Let's find the \( n^{th} \) term of the series, denoted as \( T_n \).
The numerator of the \( n^{th} \) term is the sum of the first \( n \) cubes: \( 1^3 + 2^3 + 3^3 + \dots + n^3 = \left(\frac{n(n+1)}{2}\right)^2 \).
The denominator of the \( n^{th} \) term is the sum of the first \( n \) odd numbers: \( 1+3+5+\dots+(2n-1) = n^2 \).
So, the \( n^{th} \) term \( T_n \) is:
\( T_n = \frac{\left(\frac{n(n+1)}{2}\right)^2}{n^2} \)
\( T_n = \frac{\frac{n^2(n+1)^2}{4}}{n^2} \)
\( T_n = \frac{n^2(n+1)^2}{4n^2} \)
\( T_n = \frac{(n+1)^2}{4} \)
\( T_n = \frac{n^2 + 2n + 1}{4} \)
Now, we need to find the sum of the first \( n \) terms, \( S_n \).
\( S_n = \sum_{k=1}^{n} T_k = \sum_{k=1}^{n} \frac{k^2 + 2k + 1}{4} \)
\( S_n = \frac{1}{4} \sum_{k=1}^{n} (k^2 + 2k + 1) \)
\( S_n = \frac{1}{4} \left[ \sum_{k=1}^{n} k^2 + 2 \sum_{k=1}^{n} k + \sum_{k=1}^{n} 1 \right] \)

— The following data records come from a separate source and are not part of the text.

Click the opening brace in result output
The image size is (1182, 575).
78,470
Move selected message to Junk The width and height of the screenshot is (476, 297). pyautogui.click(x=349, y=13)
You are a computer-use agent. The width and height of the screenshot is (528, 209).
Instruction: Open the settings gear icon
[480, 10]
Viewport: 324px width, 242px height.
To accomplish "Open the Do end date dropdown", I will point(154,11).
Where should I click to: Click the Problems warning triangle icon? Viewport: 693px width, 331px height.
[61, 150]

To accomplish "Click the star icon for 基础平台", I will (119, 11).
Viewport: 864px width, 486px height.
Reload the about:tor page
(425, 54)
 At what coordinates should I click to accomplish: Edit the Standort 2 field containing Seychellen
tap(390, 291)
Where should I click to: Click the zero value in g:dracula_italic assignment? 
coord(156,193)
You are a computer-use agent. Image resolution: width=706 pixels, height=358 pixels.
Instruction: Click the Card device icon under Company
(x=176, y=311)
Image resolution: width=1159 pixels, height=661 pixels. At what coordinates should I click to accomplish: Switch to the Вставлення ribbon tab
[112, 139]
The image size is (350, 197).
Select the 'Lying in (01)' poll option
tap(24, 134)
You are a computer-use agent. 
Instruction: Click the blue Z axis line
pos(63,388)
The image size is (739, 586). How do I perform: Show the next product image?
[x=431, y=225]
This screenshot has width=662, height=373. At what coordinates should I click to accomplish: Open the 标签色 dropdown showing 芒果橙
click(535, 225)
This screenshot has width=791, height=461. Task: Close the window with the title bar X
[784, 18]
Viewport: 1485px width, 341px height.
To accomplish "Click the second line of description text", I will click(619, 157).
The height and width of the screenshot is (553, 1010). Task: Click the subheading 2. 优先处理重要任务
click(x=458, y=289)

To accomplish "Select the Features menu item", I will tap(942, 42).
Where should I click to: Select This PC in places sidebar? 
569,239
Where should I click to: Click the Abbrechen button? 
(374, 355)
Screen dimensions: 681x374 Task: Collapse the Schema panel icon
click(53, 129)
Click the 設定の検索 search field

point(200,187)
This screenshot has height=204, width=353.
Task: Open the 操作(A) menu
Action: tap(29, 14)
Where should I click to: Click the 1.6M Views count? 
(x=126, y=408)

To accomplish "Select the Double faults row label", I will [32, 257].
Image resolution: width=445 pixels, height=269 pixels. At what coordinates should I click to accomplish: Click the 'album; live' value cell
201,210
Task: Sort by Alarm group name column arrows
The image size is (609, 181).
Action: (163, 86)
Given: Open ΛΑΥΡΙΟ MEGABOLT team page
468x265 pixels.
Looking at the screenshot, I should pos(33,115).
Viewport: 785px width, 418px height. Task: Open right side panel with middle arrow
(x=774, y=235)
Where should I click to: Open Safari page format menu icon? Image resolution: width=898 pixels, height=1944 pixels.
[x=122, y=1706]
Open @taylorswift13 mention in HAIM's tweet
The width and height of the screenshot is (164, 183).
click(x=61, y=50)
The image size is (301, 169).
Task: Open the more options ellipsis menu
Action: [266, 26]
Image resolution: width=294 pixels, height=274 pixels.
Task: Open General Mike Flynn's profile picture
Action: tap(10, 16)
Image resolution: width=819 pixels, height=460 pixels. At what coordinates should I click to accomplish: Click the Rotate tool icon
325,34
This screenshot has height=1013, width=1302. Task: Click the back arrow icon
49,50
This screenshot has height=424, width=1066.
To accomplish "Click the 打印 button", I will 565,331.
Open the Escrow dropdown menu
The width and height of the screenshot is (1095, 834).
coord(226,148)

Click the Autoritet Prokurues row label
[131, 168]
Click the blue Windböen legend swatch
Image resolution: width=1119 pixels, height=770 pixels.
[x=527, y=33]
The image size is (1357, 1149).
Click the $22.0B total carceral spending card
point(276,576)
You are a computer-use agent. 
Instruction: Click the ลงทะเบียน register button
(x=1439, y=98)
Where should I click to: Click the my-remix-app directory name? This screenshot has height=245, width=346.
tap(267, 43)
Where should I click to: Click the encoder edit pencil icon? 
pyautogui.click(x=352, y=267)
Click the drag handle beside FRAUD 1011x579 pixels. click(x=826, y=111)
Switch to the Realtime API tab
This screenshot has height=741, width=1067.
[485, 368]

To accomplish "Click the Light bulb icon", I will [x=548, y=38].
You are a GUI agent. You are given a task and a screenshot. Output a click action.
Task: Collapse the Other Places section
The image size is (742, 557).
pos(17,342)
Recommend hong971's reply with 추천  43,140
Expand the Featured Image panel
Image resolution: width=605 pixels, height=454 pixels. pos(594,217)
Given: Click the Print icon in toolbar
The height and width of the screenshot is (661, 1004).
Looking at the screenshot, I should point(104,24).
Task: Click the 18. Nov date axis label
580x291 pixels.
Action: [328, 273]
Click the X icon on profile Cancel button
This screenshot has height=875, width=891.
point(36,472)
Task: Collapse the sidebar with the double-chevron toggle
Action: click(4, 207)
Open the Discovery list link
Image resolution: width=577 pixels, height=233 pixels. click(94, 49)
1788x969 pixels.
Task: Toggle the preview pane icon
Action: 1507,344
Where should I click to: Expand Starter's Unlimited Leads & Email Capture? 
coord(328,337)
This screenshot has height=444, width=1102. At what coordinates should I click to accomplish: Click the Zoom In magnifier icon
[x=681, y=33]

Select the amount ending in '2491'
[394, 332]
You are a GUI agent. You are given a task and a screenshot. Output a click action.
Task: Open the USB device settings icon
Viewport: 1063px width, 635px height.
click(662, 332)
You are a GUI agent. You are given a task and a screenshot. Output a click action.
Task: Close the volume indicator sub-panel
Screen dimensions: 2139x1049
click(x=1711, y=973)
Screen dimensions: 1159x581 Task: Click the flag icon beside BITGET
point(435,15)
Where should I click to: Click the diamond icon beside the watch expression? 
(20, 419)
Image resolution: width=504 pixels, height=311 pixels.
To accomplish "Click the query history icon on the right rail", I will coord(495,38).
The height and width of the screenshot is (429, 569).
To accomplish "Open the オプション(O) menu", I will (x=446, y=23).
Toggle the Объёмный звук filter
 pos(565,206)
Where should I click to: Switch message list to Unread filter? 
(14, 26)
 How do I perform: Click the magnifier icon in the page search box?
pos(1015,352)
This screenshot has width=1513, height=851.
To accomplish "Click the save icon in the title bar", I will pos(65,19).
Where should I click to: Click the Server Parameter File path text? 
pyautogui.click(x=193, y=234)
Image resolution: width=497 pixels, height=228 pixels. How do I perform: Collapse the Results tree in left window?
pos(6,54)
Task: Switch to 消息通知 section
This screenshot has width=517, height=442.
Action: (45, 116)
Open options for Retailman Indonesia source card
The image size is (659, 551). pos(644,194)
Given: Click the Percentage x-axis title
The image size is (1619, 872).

We know the formulas for the sum of squares, sum of natural numbers, and sum of ones:
\( \sum_{k=1}^{n} k^2 = \frac{n(n+1)(2n+1)}{6} \)
\( \sum_{k=1}^{n} k = \frac{n(n+1)}{2} \)
\( \sum_{k=1}^{n} 1 = n \)
Substitute these formulas into the expression for \( S_n \):
\( S_n = \frac{1}{4} \left[ \frac{n(n+1)(2n+1)}{6} + 2 \frac{n(n+1)}{2} + n \right] \)
\( S_n = \frac{1}{4} \left[ \frac{n(n+1)(2n+1)}{6} + n(n+1) + n \right] \)
Factor out \( n \) from the bracket:
\( S_n = \frac{n}{4} \left[ \frac{(n+1)(2n+1)}{6} + (n+1) + 1 \right] \)
\( S_n = \frac{n}{4} \left[ \frac{2n^2 + 3n + 1}{6} + \frac{6(n+1)}{6} + \frac{6}{6} \right] \)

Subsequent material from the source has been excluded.